Recast the material below as a numbered list with one line per item, omitting any blank lines.

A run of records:
________________

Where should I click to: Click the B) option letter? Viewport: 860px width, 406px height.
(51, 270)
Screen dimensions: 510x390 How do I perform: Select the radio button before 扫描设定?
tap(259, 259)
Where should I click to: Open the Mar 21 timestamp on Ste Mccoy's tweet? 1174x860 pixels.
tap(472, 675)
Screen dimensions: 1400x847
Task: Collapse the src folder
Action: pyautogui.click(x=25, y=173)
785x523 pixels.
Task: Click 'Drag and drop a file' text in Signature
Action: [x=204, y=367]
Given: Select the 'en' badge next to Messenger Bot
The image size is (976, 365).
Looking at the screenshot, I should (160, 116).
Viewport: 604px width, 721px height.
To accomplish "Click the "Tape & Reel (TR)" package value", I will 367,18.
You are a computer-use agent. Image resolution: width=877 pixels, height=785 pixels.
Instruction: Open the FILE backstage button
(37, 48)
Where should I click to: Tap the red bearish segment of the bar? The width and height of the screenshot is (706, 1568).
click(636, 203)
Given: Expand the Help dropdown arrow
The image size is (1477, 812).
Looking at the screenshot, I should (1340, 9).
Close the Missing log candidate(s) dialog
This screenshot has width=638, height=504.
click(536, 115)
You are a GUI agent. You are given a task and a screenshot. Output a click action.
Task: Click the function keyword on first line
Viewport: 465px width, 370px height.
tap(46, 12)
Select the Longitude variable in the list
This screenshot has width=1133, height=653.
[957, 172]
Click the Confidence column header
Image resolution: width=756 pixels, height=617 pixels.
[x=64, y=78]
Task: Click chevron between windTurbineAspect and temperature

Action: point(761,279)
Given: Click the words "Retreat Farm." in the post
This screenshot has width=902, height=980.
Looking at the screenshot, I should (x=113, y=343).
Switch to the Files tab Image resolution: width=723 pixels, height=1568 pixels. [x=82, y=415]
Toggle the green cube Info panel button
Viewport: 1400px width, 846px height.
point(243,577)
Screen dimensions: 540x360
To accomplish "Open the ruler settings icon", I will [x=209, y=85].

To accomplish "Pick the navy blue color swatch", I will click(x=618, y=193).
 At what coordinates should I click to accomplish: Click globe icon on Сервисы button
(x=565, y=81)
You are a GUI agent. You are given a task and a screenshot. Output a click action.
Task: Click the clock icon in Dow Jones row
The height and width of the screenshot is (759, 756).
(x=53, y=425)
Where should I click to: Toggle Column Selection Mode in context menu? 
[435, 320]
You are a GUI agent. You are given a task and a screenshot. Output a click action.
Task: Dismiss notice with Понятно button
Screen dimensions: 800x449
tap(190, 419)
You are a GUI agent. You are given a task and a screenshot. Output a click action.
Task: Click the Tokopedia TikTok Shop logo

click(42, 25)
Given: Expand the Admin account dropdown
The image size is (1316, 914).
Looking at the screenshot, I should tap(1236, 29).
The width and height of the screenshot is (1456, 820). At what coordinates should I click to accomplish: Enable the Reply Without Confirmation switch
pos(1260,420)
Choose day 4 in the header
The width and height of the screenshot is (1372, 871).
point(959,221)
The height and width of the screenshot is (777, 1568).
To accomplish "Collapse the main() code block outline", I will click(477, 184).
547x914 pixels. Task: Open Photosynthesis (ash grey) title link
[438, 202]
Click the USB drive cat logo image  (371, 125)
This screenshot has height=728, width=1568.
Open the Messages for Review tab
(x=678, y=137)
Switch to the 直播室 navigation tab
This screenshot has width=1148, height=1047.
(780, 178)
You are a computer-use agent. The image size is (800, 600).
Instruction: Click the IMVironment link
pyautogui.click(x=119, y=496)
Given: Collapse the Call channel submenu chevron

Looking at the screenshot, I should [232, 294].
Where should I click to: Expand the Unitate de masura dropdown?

________________

◆ Exercise answer ◆
1. Where should I click to: Click the B) option letter? Viewport: 860px width, 406px height.
2. (51, 270)
3. Screen dimensions: 510x390 How do I perform: Select the radio button before 扫描设定?
4. tap(259, 259)
5. Where should I click to: Open the Mar 21 timestamp on Ste Mccoy's tweet? 1174x860 pixels.
6. tap(472, 675)
7. Screen dimensions: 1400x847
8. Task: Collapse the src folder
9. Action: pyautogui.click(x=25, y=173)
10. 785x523 pixels.
11. Task: Click 'Drag and drop a file' text in Signature
12. Action: [x=204, y=367]
13. Given: Select the 'en' badge next to Messenger Bot
14. The image size is (976, 365).
15. Looking at the screenshot, I should (160, 116).
16. Viewport: 604px width, 721px height.
17. To accomplish "Click the "Tape & Reel (TR)" package value", I will 367,18.
18. You are a computer-use agent. Image resolution: width=877 pixels, height=785 pixels.
19. Instruction: Open the FILE backstage button
20. (37, 48)
21. Where should I click to: Tap the red bearish segment of the bar? The width and height of the screenshot is (706, 1568).
22. click(636, 203)
23. Given: Expand the Help dropdown arrow
24. The image size is (1477, 812).
25. Looking at the screenshot, I should (1340, 9).
26. Close the Missing log candidate(s) dialog
27. This screenshot has width=638, height=504.
28. click(536, 115)
29. You are a GUI agent. You are given a task and a screenshot. Output a click action.
30. Task: Click the function keyword on first line
31. Viewport: 465px width, 370px height.
32. tap(46, 12)
33. Select the Longitude variable in the list
34. This screenshot has width=1133, height=653.
35. [957, 172]
36. Click the Confidence column header
37. Image resolution: width=756 pixels, height=617 pixels.
38. [x=64, y=78]
39. Task: Click chevron between windTurbineAspect and temperature
40. Action: point(761,279)
41. Given: Click the words "Retreat Farm." in the post
42. This screenshot has width=902, height=980.
43. Looking at the screenshot, I should (x=113, y=343).
44. Switch to the Files tab Image resolution: width=723 pixels, height=1568 pixels. [x=82, y=415]
45. Toggle the green cube Info panel button
46. Viewport: 1400px width, 846px height.
47. point(243,577)
48. Screen dimensions: 540x360
49. To accomplish "Open the ruler settings icon", I will [x=209, y=85].
50. To accomplish "Pick the navy blue color swatch", I will click(x=618, y=193).
51.  At what coordinates should I click to accomplish: Click globe icon on Сервисы button
52. (x=565, y=81)
53. You are a GUI agent. You are given a task and a screenshot. Output a click action.
54. Task: Click the clock icon in Dow Jones row
55. The height and width of the screenshot is (759, 756).
56. (x=53, y=425)
57. Where should I click to: Toggle Column Selection Mode in context menu? 
58. [435, 320]
59. You are a GUI agent. You are given a task and a screenshot. Output a click action.
60. Task: Dismiss notice with Понятно button
61. Screen dimensions: 800x449
62. tap(190, 419)
63. You are a GUI agent. You are given a task and a screenshot. Output a click action.
64. Task: Click the Tokopedia TikTok Shop logo
65. click(42, 25)
66. Given: Expand the Admin account dropdown
67. The image size is (1316, 914).
68. Looking at the screenshot, I should tap(1236, 29).
69. The width and height of the screenshot is (1456, 820). At what coordinates should I click to accomplish: Enable the Reply Without Confirmation switch
70. pos(1260,420)
71. Choose day 4 in the header
72. The width and height of the screenshot is (1372, 871).
73. point(959,221)
74. The height and width of the screenshot is (777, 1568).
75. To accomplish "Collapse the main() code block outline", I will click(477, 184).
76. 547x914 pixels. Task: Open Photosynthesis (ash grey) title link
77. [438, 202]
78. Click the USB drive cat logo image  (371, 125)
79. This screenshot has height=728, width=1568.
80. Open the Messages for Review tab
81. (x=678, y=137)
82. Switch to the 直播室 navigation tab
83. This screenshot has width=1148, height=1047.
84. (780, 178)
85. You are a computer-use agent. The image size is (800, 600).
86. Instruction: Click the IMVironment link
87. pyautogui.click(x=119, y=496)
88. Given: Collapse the Call channel submenu chevron
89. Looking at the screenshot, I should [232, 294].
90. Where should I click to: Expand the Unitate de masura dropdown?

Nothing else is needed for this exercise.